2. The impact of the US-China chip war on the global supply chain

Beijing recently banned Micron’s chips, and restricted the export of raw materials, in response the US and its allies also restricted the export of chip manufacturing technology to China. In the context of many production facilities in the world located in China, the escalation of the US-China chip war continues to negatively affect the global supply chain. 

By restricting the export of important raw materials such as germanium and gallium, China is causing supply difficulties for semiconductor manufacturing areas in the US. This indirectly leads to a scarcity of semiconductors, as well as an increase in the price of semiconductor products. 

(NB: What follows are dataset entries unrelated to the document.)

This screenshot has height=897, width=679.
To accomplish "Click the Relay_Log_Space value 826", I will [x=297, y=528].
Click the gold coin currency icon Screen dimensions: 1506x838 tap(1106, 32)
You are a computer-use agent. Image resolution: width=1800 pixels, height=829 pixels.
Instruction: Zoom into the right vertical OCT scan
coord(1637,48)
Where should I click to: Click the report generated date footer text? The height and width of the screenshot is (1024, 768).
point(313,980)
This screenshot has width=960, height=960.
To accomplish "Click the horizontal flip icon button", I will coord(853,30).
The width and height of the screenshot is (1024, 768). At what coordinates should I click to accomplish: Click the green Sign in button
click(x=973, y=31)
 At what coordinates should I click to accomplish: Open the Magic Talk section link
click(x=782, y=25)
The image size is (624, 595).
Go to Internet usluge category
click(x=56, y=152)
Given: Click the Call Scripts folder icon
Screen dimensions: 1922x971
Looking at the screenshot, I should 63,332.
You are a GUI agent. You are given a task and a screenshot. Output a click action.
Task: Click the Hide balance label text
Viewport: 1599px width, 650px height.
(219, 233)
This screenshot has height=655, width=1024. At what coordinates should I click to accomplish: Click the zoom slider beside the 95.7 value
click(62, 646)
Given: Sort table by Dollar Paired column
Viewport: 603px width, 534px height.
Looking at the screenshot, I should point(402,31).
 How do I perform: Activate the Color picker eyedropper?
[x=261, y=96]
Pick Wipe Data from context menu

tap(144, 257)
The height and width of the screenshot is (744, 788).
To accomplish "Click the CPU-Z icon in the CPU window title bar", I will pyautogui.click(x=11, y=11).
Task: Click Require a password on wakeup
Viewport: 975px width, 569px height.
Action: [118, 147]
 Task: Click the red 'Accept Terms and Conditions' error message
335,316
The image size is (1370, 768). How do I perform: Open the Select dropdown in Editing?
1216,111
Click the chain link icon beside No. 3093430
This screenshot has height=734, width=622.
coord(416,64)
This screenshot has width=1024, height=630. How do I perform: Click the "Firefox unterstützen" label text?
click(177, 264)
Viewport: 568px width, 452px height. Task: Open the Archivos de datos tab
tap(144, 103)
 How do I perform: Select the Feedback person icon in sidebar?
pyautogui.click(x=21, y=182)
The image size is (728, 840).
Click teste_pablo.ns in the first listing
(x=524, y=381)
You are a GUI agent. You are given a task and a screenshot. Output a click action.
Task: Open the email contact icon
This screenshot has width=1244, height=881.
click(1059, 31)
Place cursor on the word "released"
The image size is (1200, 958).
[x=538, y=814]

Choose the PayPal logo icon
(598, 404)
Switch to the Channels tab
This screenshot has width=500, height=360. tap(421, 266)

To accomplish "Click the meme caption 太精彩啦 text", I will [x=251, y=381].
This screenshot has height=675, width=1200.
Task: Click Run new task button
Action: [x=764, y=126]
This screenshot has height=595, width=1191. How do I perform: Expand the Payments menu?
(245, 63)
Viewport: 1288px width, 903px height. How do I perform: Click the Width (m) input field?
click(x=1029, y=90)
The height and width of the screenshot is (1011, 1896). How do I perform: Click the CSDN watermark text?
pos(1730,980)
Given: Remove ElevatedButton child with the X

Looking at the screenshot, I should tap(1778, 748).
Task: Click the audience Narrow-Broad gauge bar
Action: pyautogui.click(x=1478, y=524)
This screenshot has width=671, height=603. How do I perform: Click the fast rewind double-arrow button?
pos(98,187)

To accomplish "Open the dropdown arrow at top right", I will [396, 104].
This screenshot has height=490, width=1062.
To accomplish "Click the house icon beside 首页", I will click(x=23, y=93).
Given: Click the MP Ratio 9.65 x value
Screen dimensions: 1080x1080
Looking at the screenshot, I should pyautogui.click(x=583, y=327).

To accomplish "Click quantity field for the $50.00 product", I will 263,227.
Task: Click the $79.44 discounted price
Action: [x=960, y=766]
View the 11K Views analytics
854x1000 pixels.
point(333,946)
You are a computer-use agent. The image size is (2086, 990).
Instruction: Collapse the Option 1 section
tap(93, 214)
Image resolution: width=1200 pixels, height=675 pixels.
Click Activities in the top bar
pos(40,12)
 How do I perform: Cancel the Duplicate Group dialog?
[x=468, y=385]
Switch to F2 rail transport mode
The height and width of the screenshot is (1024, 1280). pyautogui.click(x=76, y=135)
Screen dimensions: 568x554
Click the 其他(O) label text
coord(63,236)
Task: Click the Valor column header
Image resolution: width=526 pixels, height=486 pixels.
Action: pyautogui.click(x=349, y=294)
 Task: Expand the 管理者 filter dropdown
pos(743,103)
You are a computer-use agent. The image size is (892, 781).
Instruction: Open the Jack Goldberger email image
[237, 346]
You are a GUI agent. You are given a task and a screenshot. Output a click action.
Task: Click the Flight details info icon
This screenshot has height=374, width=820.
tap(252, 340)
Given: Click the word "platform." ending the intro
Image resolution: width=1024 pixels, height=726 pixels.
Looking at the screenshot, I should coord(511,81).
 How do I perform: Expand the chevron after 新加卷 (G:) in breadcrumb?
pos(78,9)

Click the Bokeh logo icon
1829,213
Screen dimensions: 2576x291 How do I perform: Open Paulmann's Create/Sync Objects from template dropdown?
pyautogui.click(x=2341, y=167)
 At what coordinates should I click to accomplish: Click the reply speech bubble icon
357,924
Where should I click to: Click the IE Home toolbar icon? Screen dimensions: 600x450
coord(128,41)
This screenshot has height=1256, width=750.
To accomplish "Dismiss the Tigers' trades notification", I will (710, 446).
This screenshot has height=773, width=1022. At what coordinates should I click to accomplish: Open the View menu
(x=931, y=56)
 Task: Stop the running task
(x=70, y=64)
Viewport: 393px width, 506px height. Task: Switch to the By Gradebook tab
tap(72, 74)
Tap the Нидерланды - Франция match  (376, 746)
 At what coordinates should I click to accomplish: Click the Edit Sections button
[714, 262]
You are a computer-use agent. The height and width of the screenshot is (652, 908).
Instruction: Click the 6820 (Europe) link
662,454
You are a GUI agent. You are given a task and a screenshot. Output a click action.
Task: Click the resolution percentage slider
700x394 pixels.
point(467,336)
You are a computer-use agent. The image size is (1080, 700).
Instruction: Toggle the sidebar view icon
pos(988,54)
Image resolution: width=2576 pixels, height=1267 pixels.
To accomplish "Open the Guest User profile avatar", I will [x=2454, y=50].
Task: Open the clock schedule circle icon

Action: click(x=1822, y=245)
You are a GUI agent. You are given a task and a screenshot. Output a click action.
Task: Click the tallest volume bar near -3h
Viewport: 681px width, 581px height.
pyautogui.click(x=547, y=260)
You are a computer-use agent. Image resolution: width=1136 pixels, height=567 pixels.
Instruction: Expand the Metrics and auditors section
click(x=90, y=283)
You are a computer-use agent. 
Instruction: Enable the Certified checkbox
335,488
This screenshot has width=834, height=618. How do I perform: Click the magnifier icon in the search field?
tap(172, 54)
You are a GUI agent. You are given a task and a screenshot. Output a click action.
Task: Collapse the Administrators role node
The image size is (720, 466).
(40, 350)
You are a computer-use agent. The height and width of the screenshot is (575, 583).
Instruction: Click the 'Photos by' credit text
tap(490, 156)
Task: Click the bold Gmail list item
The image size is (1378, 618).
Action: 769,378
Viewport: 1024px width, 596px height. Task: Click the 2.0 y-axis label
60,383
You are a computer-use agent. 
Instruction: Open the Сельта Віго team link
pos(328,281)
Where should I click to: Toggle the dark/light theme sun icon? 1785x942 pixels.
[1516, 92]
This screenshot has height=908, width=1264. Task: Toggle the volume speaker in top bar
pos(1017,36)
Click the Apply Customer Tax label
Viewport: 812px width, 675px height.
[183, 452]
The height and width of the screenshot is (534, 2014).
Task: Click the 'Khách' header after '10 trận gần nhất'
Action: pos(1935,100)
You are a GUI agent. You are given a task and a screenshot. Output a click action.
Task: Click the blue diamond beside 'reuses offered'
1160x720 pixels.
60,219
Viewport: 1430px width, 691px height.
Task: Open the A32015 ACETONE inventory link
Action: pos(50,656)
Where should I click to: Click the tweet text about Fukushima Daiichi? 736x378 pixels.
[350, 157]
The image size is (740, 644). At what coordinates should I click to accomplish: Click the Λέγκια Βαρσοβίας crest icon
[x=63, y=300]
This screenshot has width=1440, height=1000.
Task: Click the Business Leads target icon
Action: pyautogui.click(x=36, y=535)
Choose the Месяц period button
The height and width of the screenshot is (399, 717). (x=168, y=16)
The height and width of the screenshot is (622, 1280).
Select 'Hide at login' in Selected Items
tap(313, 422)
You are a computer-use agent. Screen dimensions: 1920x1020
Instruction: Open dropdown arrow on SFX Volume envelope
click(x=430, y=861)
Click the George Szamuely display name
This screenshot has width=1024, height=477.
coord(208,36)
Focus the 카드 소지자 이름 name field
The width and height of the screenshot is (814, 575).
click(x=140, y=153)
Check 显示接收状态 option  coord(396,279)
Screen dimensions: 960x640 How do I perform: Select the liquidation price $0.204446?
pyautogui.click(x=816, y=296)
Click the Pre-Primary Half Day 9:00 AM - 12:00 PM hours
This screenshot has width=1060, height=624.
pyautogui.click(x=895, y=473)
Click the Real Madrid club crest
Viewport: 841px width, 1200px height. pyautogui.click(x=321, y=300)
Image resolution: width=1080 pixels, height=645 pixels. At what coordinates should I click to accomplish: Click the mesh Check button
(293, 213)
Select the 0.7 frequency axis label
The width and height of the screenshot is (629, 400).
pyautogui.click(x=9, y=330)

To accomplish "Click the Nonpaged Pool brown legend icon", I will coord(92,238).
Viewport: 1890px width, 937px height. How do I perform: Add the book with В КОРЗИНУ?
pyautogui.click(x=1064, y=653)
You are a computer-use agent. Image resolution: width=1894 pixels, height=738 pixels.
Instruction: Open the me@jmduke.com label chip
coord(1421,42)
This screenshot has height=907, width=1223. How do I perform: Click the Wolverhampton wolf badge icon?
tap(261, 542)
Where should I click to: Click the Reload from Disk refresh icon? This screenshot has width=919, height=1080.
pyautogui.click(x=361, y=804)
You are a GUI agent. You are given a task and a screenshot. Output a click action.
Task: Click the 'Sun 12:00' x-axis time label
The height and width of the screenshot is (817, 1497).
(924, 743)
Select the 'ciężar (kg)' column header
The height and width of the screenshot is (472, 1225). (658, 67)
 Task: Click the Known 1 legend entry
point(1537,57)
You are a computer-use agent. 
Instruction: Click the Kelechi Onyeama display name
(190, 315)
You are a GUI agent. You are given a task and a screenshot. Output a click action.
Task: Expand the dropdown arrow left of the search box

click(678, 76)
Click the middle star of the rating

On the contrary, US allies such as the Netherlands and Japan are restricting the export of chip manufacturing technology to China. This affects the progress of the semiconductor industry in this country, especially for artificial intelligence development applications. 

Faced with escalating conflicts, large manufacturing companies around the world choose to diversify production locations and develop their lines to countries with more political stability. For example, Dell is phasing out chips made in China by 2024, choosing to produce 20% of laptops in Vietnam. Micron is investing $100 billion in the US and building a $1 billion packaging plant in India to localize its supply chain. 

Learn more: The U.S.-China Chip War: What it Means for You

3. Texas Instruments laid off MCU R&D team in China

Texas Instruments recently laid off its MCU R&D team in China and moved all MCU R&D operations to India. All members of the Chinese team have been dispersed and assigned to other product lines, with positions and salaries unchanged.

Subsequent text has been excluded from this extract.